EXTRACTED TEXT>
● ● ● ●

The Effect of Microporosity on the Fluid Properties in Heterogeneous Formations
Ayaz Mehmani¹, Masa Prodanovic¹, and Adrian P. Sheppard²
¹The University of Texas at Austin, PGE Dept., Austin, TX
²Australian National University, Canberra, Australia
Carbonate rocks are ubiquitous oil and gas reservoirs that have important pore scale features on milimeter scale (vugs, fractures), micron and submicron scale. Furthermore, submicron porosity has a dominant effect on petrophysical properties. A robust method for modeling multiphase flow in rocks dominated by microporosity would thus greatly improve predictions and producibility in carbonate reservoirs.
Pore space characterization on various scales is available, albeit from disparate sources. Computed tomography is widely used for imaging rock cores and sediments with voxel length from a few microns to a few milimeters. Recently, focused ion beam microscopy has been employed to give insight into submicron porosity of carbonate rocks. It would thus be of great interest to utilize the available experimental information from two (and possibly more) length scales in flow modeling.

● ● ● ●

WRITTEN PROBLEM A> Translate this sentence from the abstract on microporosity in carbonate rocks into Spanish: "Furthermore, submicron porosity has a dominant effect on petrophysical properties."

● ● ● ●

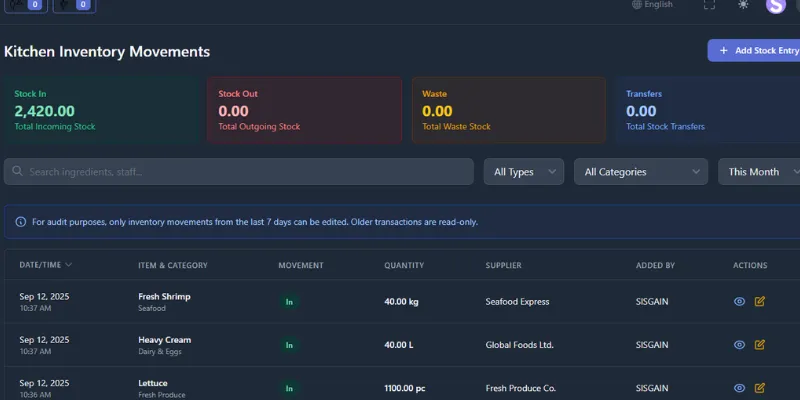800x400 pixels.
Task: Enter fullscreen mode from top bar
Action: click(709, 5)
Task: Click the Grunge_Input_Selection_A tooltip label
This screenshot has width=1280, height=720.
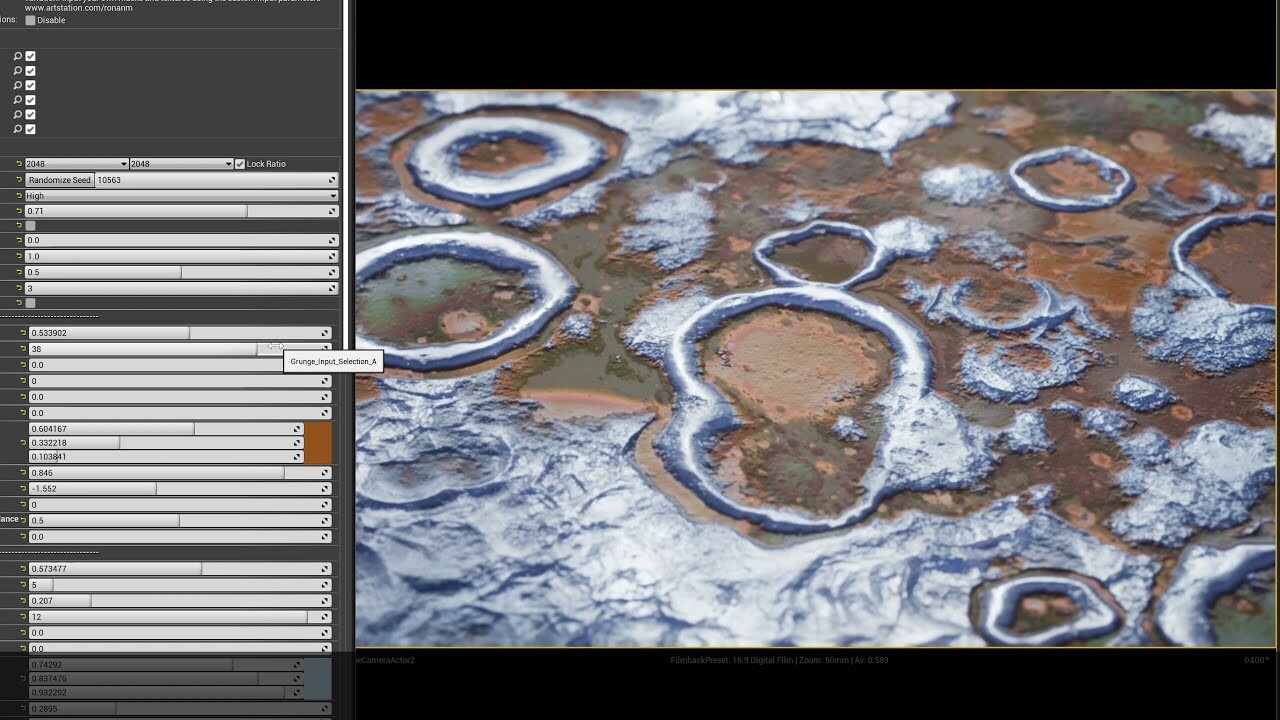Action: [x=333, y=361]
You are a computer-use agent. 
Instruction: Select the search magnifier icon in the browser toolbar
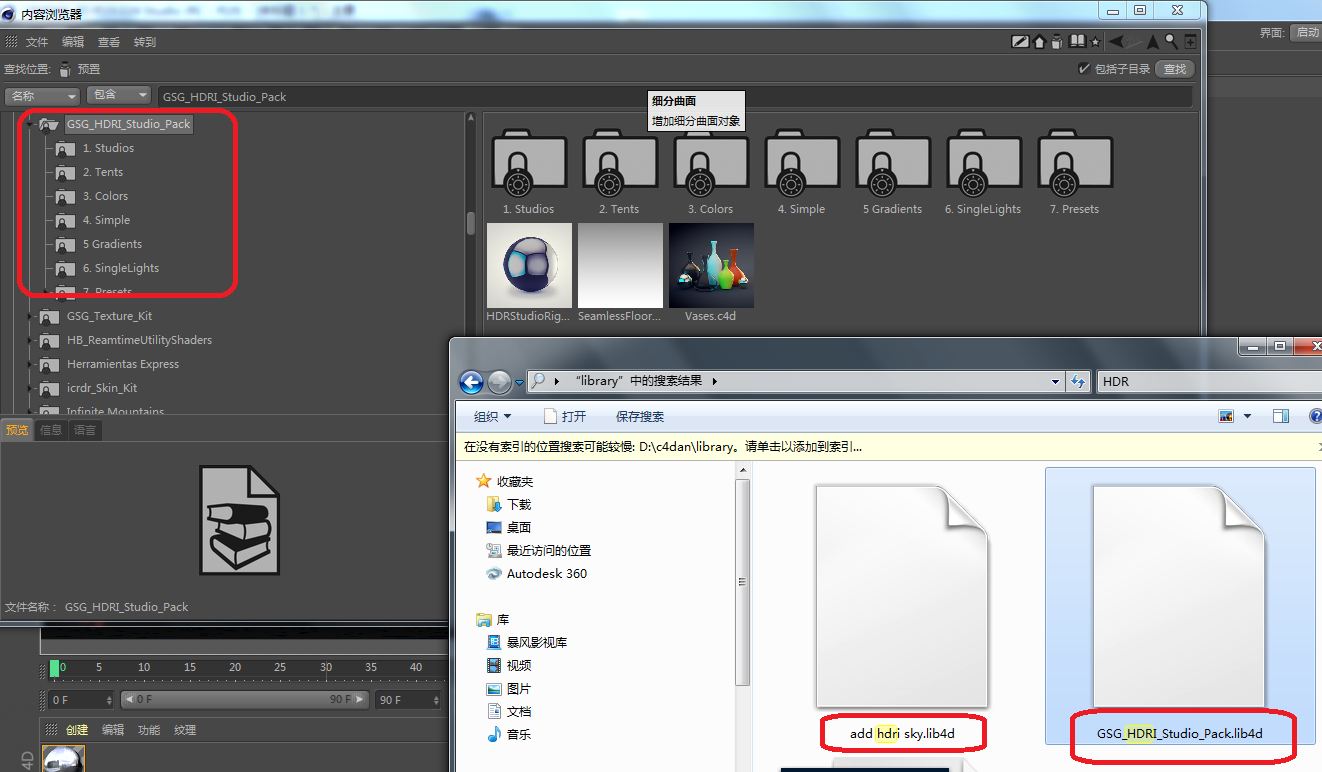click(x=1170, y=41)
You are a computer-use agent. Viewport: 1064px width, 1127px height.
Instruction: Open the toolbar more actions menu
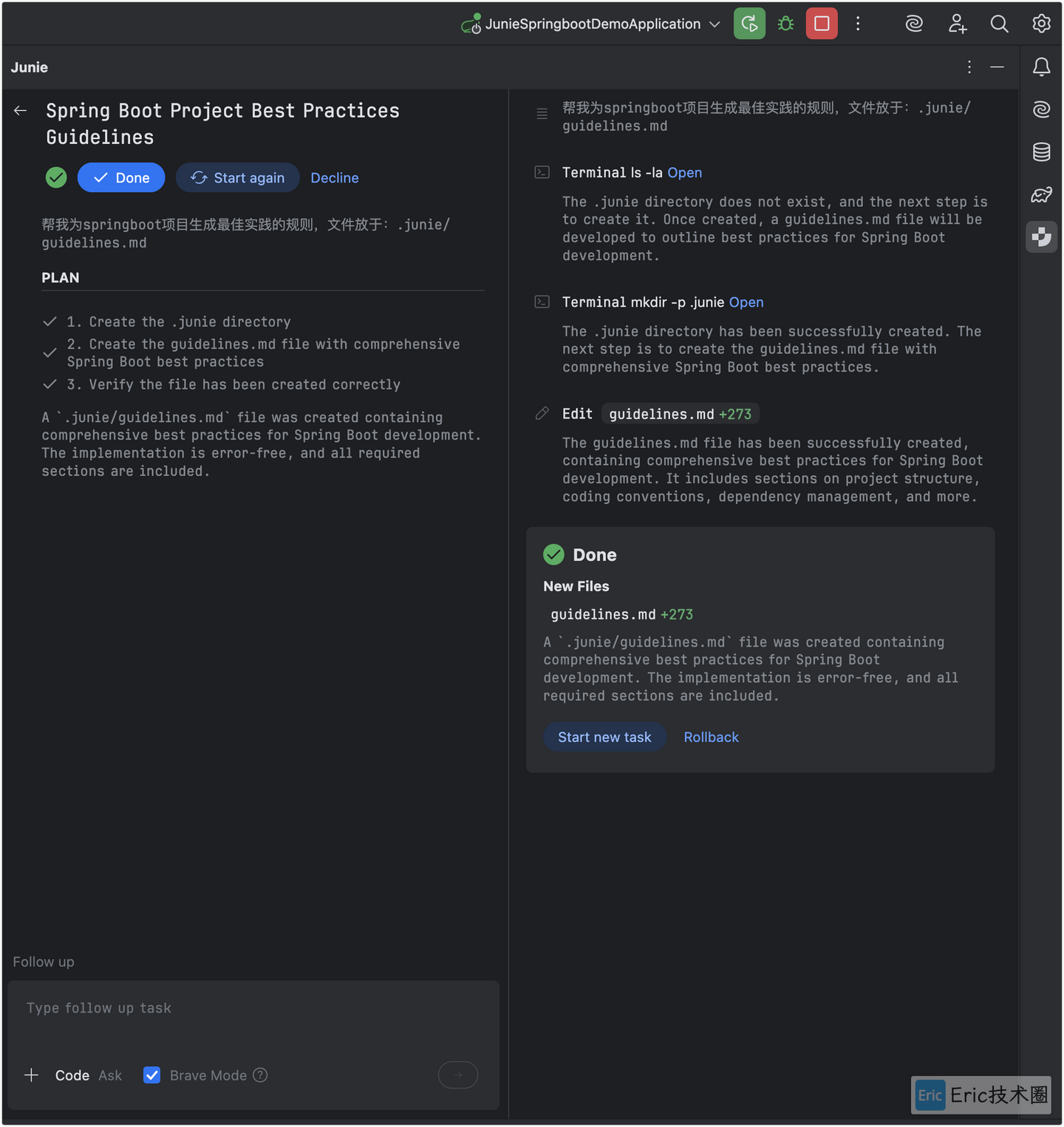click(858, 23)
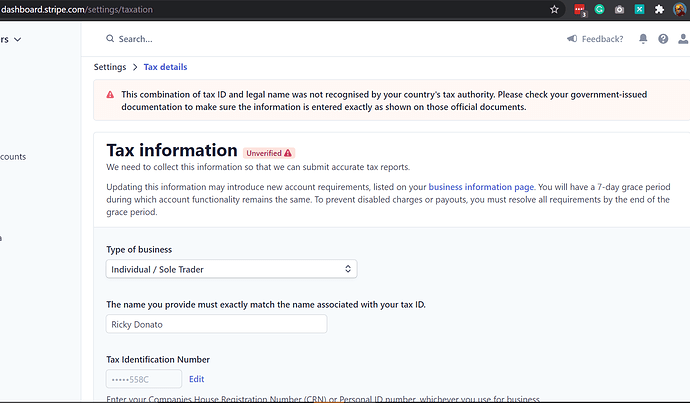Open the Stripe account user menu
This screenshot has width=690, height=403.
coord(682,39)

● ● ● ●

WRITTEN PROBLEM B> Pull out every line of the records that contains the string "agent", matching case exactly.

REPLY A> Además, la porosidad submicrométrica tiene un efecto dominante en las propiedades petrofísicas.

REPLY B>
You are a computer-use agent. 
You are a computer-use agent. Viewport: 1064px width, 1127px height.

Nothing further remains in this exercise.